SphK2/S1P signaling axis in the nucleus and its role in gene regulation via epigenetic mechanism(s) is an emerging field of the research. In the nucleus, S1P is less abundant compared to Sph and Cer, but, as reported in several studies, its level is strictly regulated. For instance, S1P content increases after infection with
P. aeruginosa in epithelial cells and in embryonic fibroblasts obtained from S1PL1 knockout mice (sgpl1
−/−) [
171]. An accumulation of the bioactive lipid also occurs after inhibition of S1PL by THI (2-acetyl-5- tetrahydroxybutl imidazole) [
172]. Increased nuclear S1P level is reported in MCF-7 cells overexpressing SphK2, whereas reduced level occurs in down-regulated SphK2 cells [
59]. Similarly, pharmacological inhibition of SphK2 activity with its rather specific inhibitor, ABC294640, reduces the amount of S1P in the nucleus [
173]. In addition, SphK2 can promote the phosphorylation of fingolimod (FTY720) and its accumulation either in the cytoplasm or in the nuclei of mouse embryonic fibroblasts, SH-SY7Y neuroblastoma, and hippocampal cells [
174,
175]. Notably, the localization and the expression of selective S1PRs has been correlated with tumor progression and prognosis.

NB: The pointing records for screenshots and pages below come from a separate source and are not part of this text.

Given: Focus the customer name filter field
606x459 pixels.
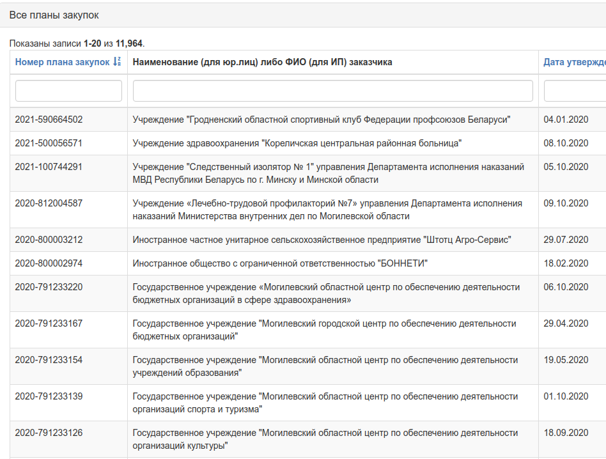Looking at the screenshot, I should [x=333, y=91].
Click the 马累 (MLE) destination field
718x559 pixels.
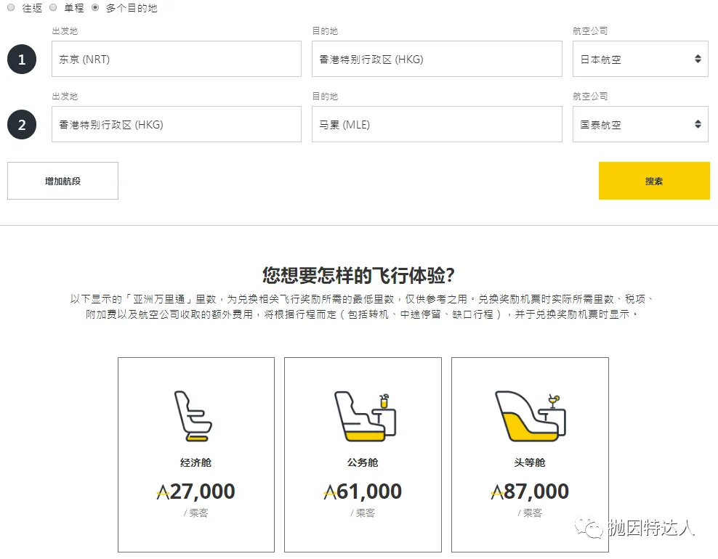click(437, 124)
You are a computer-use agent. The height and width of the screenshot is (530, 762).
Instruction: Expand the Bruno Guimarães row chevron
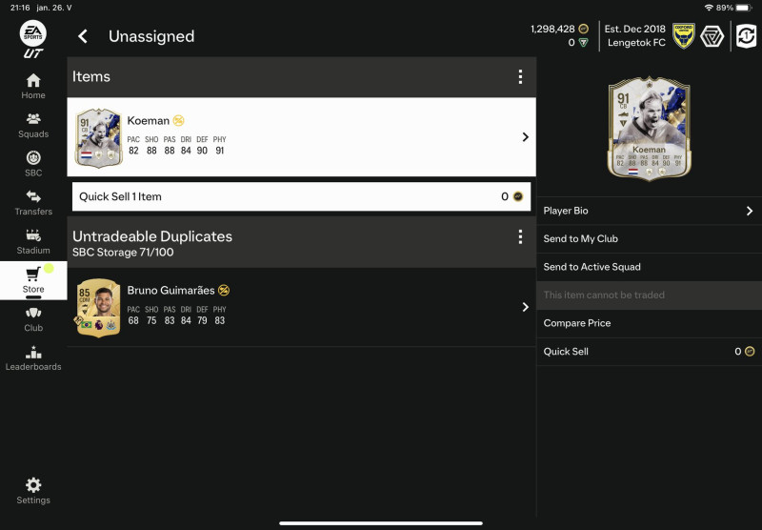[525, 307]
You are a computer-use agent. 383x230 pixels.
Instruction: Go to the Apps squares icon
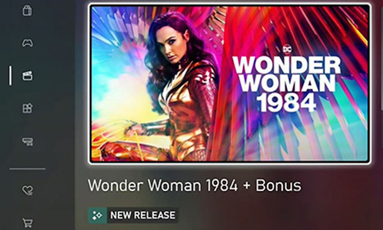27,108
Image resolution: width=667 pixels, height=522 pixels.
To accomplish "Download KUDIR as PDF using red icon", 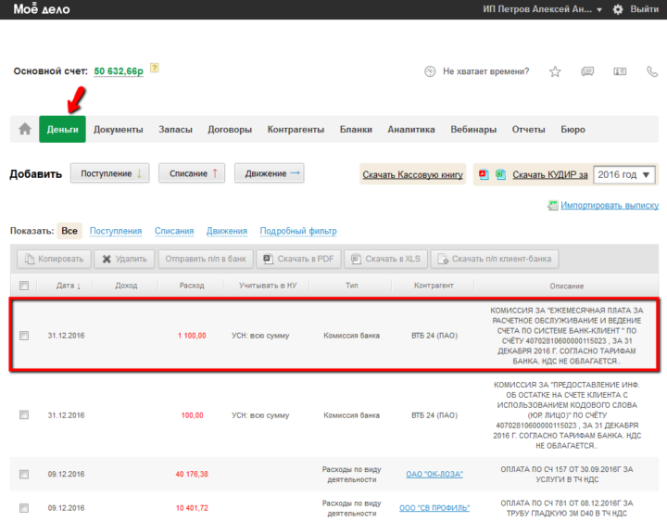I will pos(482,174).
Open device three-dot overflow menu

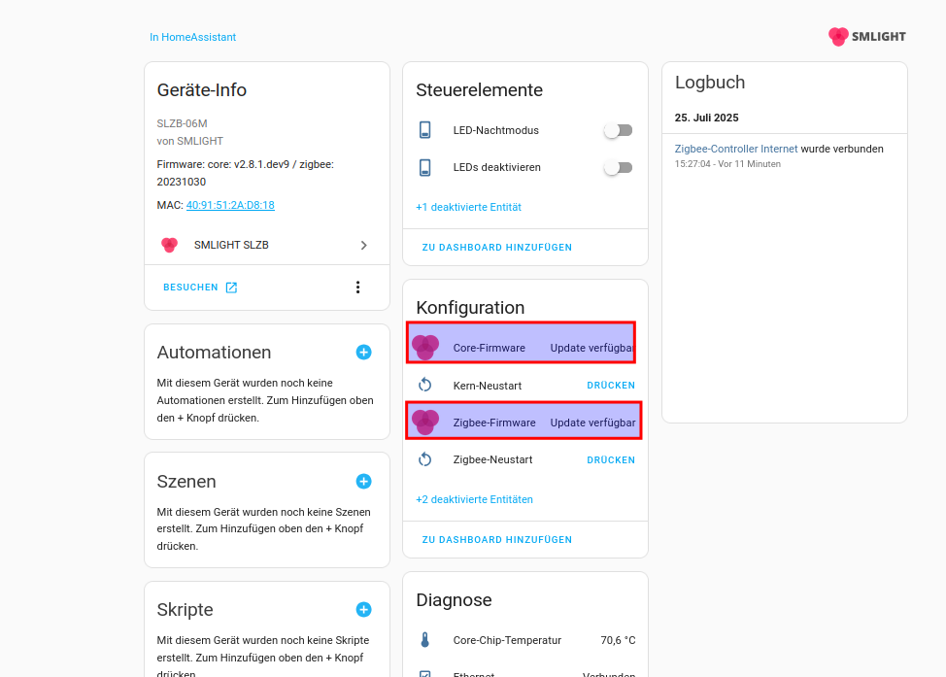[357, 288]
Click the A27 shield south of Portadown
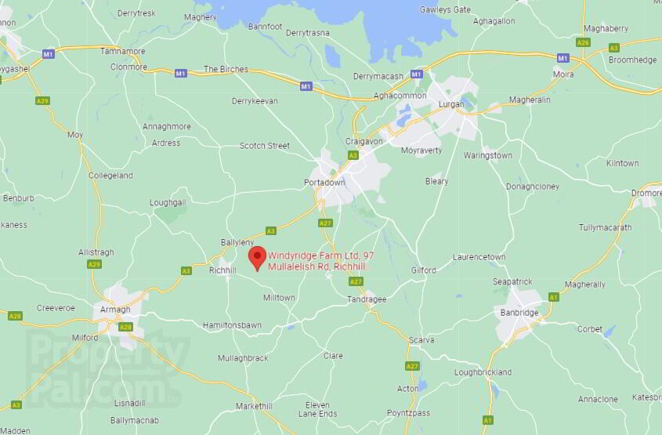Image resolution: width=662 pixels, height=435 pixels. (325, 223)
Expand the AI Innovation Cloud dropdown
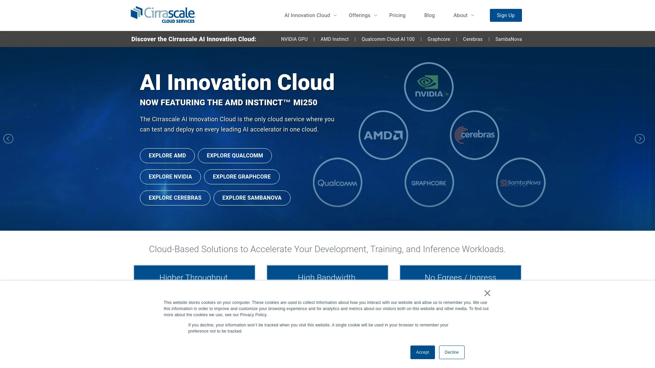 [310, 15]
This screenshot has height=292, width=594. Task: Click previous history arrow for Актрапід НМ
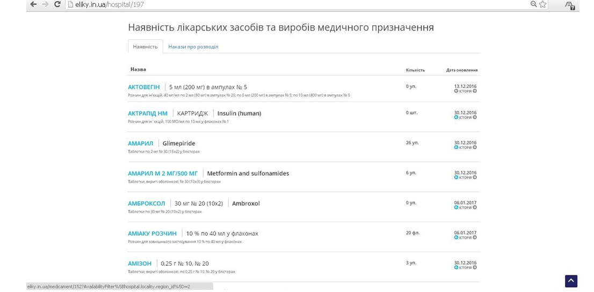(456, 117)
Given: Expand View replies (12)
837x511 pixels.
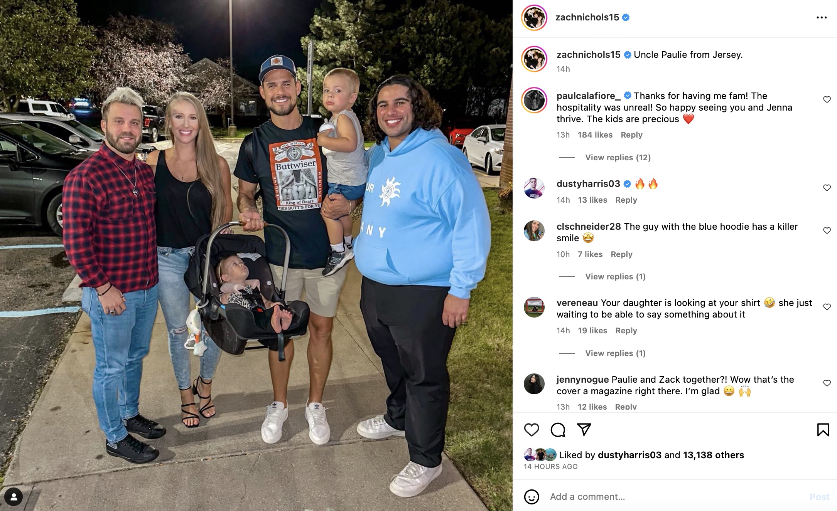Looking at the screenshot, I should (x=618, y=158).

In fact, elevated level of cytoplasmic S1PR1 and nuclear S1PR2/S1PR3 expression are associated with breast cancer survival [
176]. Moreover, a role for S1PR4 in breast cancer prognosis has been reported [
65]. Finally, it has been documented that, in mammalian cells, S1PR5 co-localizes with SphK1/2 in the centrosome, a site for active GTP-GDP cycling involving G(i) and tubulin, which are required for spindle pole organization [
64]. This finding may suggest a function for S1PR5 as a ligand-activated guanine nucleotide exchanger factor (GEF) in regulating cellular division. Despite these reports, further studies are necessary to identify the exact role of elevated nuclear S1P or S1P analogue signaling in the appearance and progression of diseases. Hait and collegues (2009) [
59] reported for the first time that S1P can associate with histone H3 and control the binding of acetyl groups to lysine residues within histone tails through HDAC1/HDAC2 regulation [
59,
175]. In particular, nuclear SphK2/phospho-SphK2 and S1P co-immunoprecipitated with HDAC1/2 leading to increased histone acetylation at several lysine residues of histone H3, as reported in MCF-7 and MLE-12 cells, and mouse embryonic fibroblasts [
72,
173,
174,
175]. Therefore, HDACs are direct intracellular targets of SphK2/S1P axis and SphK2 is a part of repressor complex and support the involvement of S1P in the epigenetic regulation of gene expression. In general, in mammalian cells, the chromatin remodeling is the result of two major co-repressor complexes Sin3a, and NuRD/Mi2 [
177,
178]. It has been demonstrated that SphK2 and the active phospho-SphK2 associate with HDAC1/2 as part of these two co-repressor complexes. The formation of these complexes at the promoter of genes encoding pro-inflammatory cytokines [
173], is crucial for the ability of SphK2 to modulate inflammation and tissue injury. For instance, it has been reported that genetic deletion of SphK2, but not of SphK1, protected mouse against
P. aeruginosa mediated lung inflammation and pro-inflammatory cytokines secretion (i.e., IL-6 and TNF-α) [
179]. Moreover, in epithelial cells SphK2/S1P activation is able to control the cytokine secretion through HDAC1/2 [
179]. Although it has been shown that DHAC inhibitors (i.e., trichostatin A) and unlabeled S1P compete with [
32P] labelled S1P [
59], the exact molecular mechanism(s) of S1P-mediated inhibition of HDAC1/2 activity and the significance of this regulation in vivo remains to be carefully investigated.